### EXERCISE:
The output must start at the line containing "This screenshot has width=405, height=152." in the records below and stop at the last line, matching each line exactly and leaving out every picture.
*** Opening ENTRIES SUPPLIED ***
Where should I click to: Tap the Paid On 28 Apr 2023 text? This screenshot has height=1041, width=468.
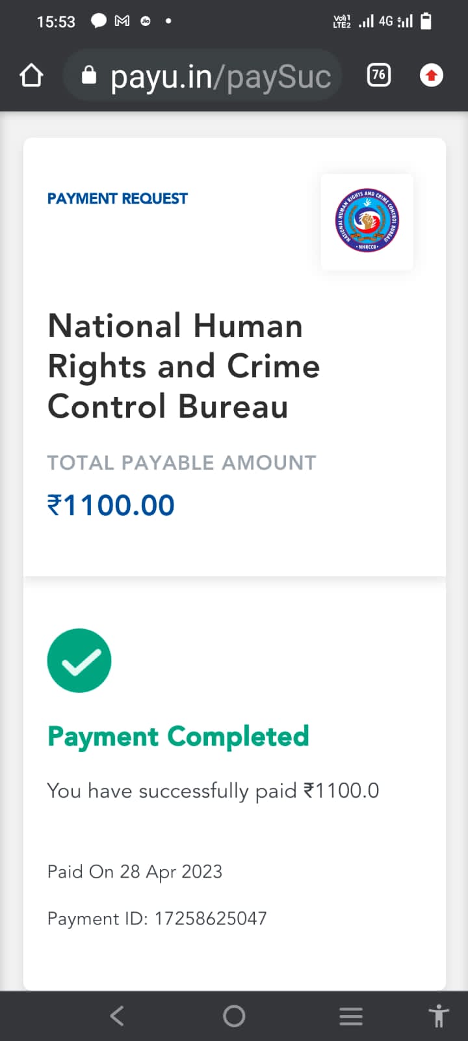(x=135, y=871)
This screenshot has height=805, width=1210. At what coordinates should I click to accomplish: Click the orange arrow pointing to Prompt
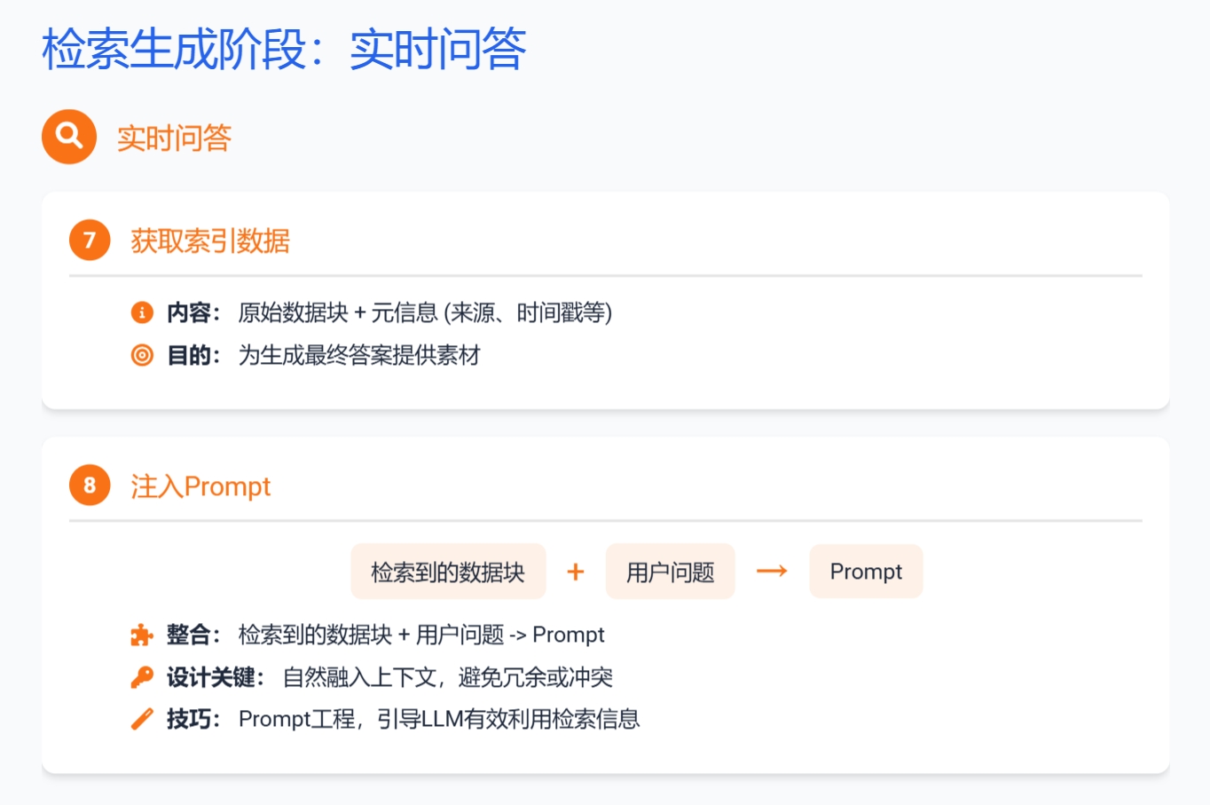(x=772, y=572)
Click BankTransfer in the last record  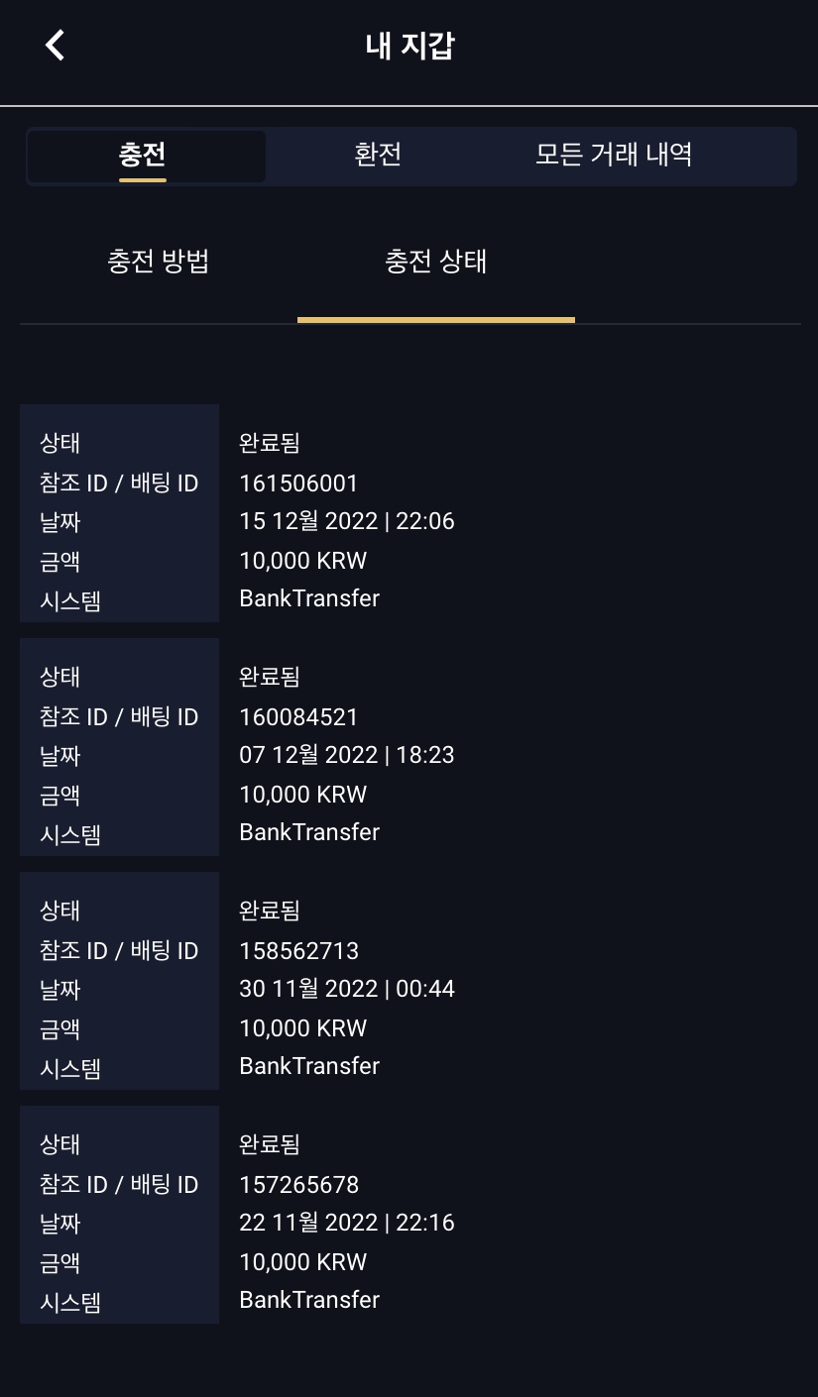[309, 1300]
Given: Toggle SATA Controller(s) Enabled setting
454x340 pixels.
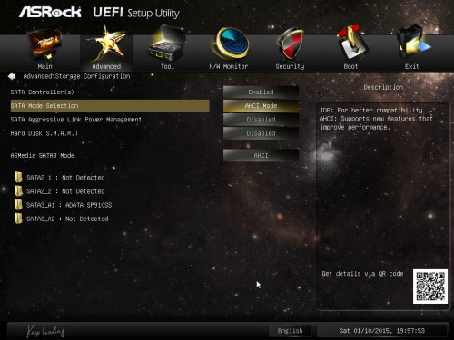Looking at the screenshot, I should pos(261,92).

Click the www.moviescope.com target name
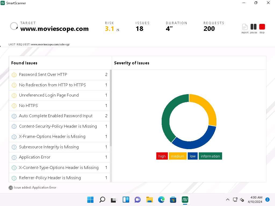pos(55,29)
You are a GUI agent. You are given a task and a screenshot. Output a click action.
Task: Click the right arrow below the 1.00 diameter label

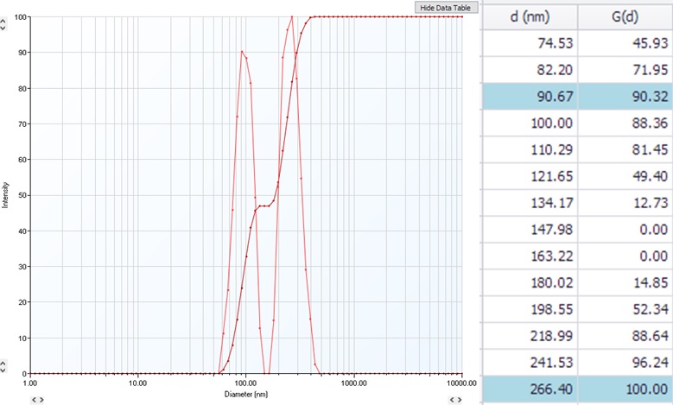click(x=40, y=400)
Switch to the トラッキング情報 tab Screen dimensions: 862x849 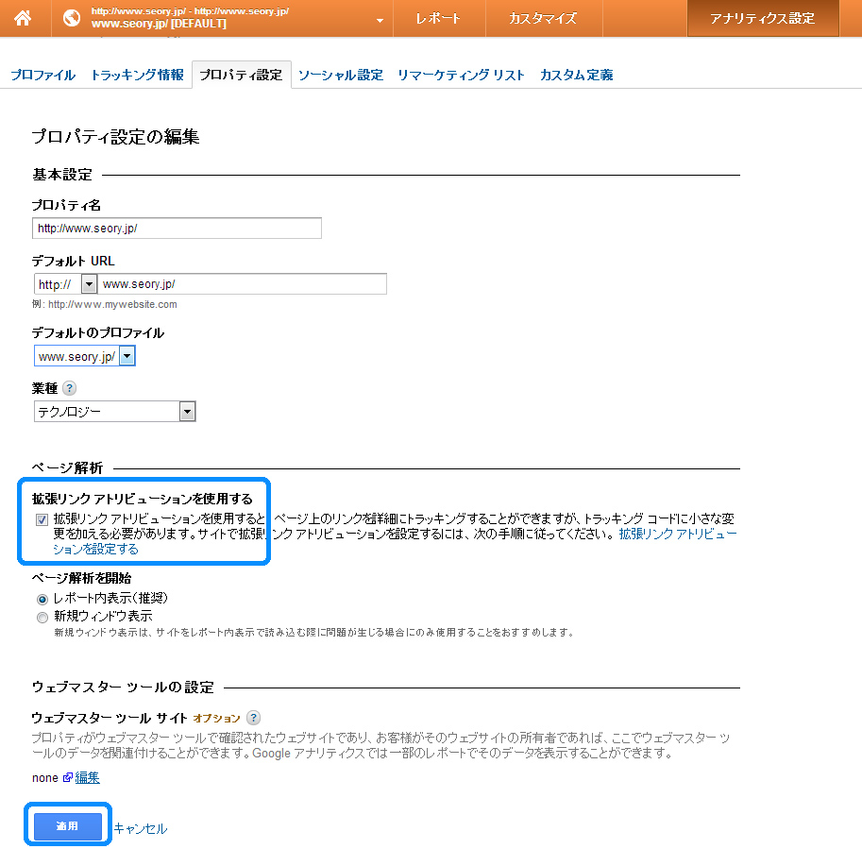pyautogui.click(x=137, y=76)
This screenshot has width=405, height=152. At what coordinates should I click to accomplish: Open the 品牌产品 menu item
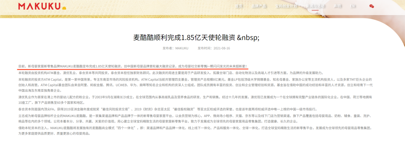258,6
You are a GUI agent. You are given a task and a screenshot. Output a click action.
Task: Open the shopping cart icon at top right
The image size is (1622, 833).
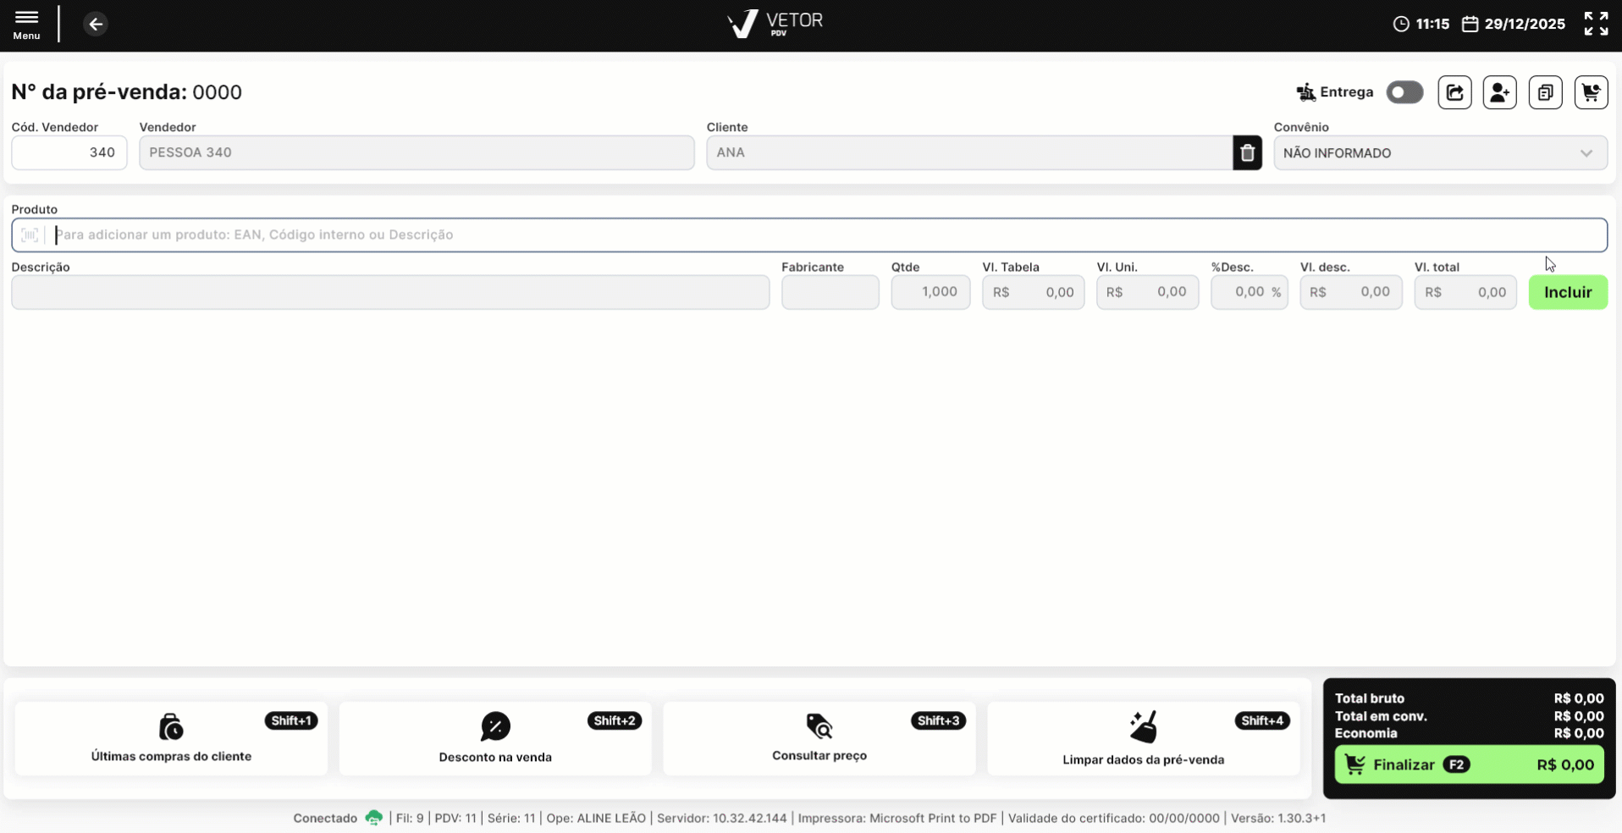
*** Closing ENTRIES SUPPLIED ***
### REPLY TO THE EXERCISE:
This screenshot has width=405, height=152. At what coordinates should I click to accomplish: Open the 品牌产品 menu item
258,6
You are a GUI agent. You are given a task and a screenshot. Output a click action.
Task: Open the shopping cart icon at top right
The image size is (1622, 833).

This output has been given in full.